_Stated problem 1_:
Answer these questions from the excerpt about dams and the Midland flood:
(a) How old is Judy Gorthy?
(b) According to a federal inventory, how many dams are there in the United States?
(c) What percentage of dam owners are private entities?

_Document_:
He hurried to cut the power, then went frantically searching for his wife, who had been downstairs.
“I was looking around in the water and felt under the water and I just couldn't find her,” said Gorthy, 75, who waded through the bitterly cold, neck-high flood, dodging a refrigerator and a freezer that were floating on their sides. “I thought maybe she got electrocuted and was under the water and if I found her, I’d try to revive her.”
When the water got too cold for him to bear, he retreated upstairs, despondent. “I thought I’d lost her,” he said.
In fact, Gorthy’s wife, Judy, 72, had safely escaped the house, which is built into a hill and has its front door on the second floor. Her husband soon found her on the dry front yard talking to a neighbor — perhaps the most joyous moment of his life, he said. But the lakefront dream home the Gorthys bought when they retired 20 years ago was ravaged.
By the end of the day, it wasn’t even on a lake.
As the people of Midland and its surrounding areas clean up the damage, they’re facing difficult questions that could presage similar discussions experts say need to take place around the country.
Among them: Who should own dams? Who should pay for their repairs? And, in many places: Should they exist at all?
There are more than 90,000 dams in the United States, according to a federal inventory. Among them, more than 15,000 are considered high-hazard dams, meaning they’re close enough to populated areas that life or property could be threatened if they fail.
Of those high-hazard dams, more than 2,300 have been so poorly maintained they’re in unsatisfactory condition, said Mark Ogden, project manager at the Association of State Dam Safety Officials.
And many dam owners — 64 percent of whom are private entities — don’t have the money to make repairs, he said. “There’s a big gap between what’s needed and the actual resources.”
The dam safety organization has documented 250 dam failures since 2010, plus more than 500 other incidents that were caught and fixed just ahead of a failure. Most were small and had limited impact, but some were catastrophic, including a dam break in Nebraska last year that killed a man when it washed away his house.

_Stated problem 2_: Quote the data records verbatim, beginning at the line that contains "Start the 3D walkthrough house icon" and continuing through the last of the records.

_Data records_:
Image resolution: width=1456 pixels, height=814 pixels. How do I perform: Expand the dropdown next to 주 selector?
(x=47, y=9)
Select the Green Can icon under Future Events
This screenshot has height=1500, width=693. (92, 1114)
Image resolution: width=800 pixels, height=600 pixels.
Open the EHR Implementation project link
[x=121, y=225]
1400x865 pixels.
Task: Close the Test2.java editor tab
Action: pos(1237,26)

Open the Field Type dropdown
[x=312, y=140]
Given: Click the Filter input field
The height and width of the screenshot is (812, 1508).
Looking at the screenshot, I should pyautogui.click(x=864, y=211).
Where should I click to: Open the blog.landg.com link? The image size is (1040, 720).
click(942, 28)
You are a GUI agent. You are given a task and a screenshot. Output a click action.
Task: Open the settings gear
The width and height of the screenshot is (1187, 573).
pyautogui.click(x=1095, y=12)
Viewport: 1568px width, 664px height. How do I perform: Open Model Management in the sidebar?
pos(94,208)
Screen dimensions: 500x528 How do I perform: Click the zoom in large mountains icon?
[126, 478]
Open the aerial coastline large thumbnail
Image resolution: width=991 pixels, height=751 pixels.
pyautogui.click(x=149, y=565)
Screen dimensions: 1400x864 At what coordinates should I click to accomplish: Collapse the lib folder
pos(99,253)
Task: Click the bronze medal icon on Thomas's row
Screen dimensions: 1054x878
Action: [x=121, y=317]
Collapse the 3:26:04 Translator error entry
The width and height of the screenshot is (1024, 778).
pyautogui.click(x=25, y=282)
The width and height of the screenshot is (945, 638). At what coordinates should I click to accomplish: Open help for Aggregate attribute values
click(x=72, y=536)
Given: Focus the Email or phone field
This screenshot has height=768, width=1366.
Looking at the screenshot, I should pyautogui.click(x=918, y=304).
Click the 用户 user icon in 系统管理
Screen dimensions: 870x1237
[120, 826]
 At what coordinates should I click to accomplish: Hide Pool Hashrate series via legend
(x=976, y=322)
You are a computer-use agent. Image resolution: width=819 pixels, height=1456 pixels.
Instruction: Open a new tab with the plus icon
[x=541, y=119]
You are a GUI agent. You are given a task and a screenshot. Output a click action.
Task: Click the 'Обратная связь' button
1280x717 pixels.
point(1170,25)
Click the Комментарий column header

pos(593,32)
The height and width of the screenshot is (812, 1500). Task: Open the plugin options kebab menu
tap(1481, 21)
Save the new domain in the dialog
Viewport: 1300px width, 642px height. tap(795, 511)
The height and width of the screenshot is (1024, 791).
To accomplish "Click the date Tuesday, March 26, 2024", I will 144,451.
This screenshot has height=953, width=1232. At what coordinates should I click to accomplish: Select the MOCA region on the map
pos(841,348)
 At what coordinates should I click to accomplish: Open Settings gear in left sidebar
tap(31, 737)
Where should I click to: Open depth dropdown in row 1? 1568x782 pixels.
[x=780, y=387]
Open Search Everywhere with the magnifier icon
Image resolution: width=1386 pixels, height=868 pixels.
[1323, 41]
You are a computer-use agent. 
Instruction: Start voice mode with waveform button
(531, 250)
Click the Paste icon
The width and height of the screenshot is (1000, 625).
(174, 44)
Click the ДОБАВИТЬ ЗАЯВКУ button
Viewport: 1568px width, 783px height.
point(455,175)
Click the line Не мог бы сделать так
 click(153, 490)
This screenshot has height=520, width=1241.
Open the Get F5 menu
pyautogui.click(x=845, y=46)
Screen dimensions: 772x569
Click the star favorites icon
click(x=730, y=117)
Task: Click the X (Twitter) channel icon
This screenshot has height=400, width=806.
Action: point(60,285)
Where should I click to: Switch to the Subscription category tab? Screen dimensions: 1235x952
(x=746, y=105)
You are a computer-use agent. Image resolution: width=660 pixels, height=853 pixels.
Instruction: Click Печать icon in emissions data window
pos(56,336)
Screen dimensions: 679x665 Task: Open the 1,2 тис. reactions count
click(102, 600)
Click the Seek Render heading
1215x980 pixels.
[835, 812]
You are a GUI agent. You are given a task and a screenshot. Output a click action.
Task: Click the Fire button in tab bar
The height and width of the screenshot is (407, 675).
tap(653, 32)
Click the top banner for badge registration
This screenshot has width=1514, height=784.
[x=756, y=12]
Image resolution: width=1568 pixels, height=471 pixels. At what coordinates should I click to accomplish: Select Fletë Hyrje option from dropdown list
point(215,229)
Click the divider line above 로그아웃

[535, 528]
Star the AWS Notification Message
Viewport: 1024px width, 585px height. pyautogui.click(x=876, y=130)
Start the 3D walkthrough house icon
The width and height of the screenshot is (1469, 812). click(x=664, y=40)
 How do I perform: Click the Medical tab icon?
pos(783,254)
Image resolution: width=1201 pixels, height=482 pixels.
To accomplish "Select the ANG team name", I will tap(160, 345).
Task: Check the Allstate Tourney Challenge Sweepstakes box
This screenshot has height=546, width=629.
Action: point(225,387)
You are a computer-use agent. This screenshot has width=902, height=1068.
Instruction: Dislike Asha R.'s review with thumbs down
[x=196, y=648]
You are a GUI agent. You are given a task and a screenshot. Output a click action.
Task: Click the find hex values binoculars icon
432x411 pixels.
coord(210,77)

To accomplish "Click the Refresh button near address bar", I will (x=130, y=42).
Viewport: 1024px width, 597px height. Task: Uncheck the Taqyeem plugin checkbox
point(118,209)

_Written reply 1_:
(a) 72
(b) More than 90,000
(c) 64 percent

_Written reply 2_:
Start the 3D walkthrough house icon
The width and height of the screenshot is (1469, 812). click(x=664, y=40)
 How do I perform: Click the Medical tab icon?
pos(783,254)
Image resolution: width=1201 pixels, height=482 pixels.
To accomplish "Select the ANG team name", I will tap(160, 345).
Task: Check the Allstate Tourney Challenge Sweepstakes box
This screenshot has height=546, width=629.
Action: point(225,387)
You are a computer-use agent. This screenshot has width=902, height=1068.
Instruction: Dislike Asha R.'s review with thumbs down
[x=196, y=648]
You are a GUI agent. You are given a task and a screenshot. Output a click action.
Task: Click the find hex values binoculars icon
432x411 pixels.
coord(210,77)

To accomplish "Click the Refresh button near address bar", I will (x=130, y=42).
Viewport: 1024px width, 597px height. Task: Uncheck the Taqyeem plugin checkbox
point(118,209)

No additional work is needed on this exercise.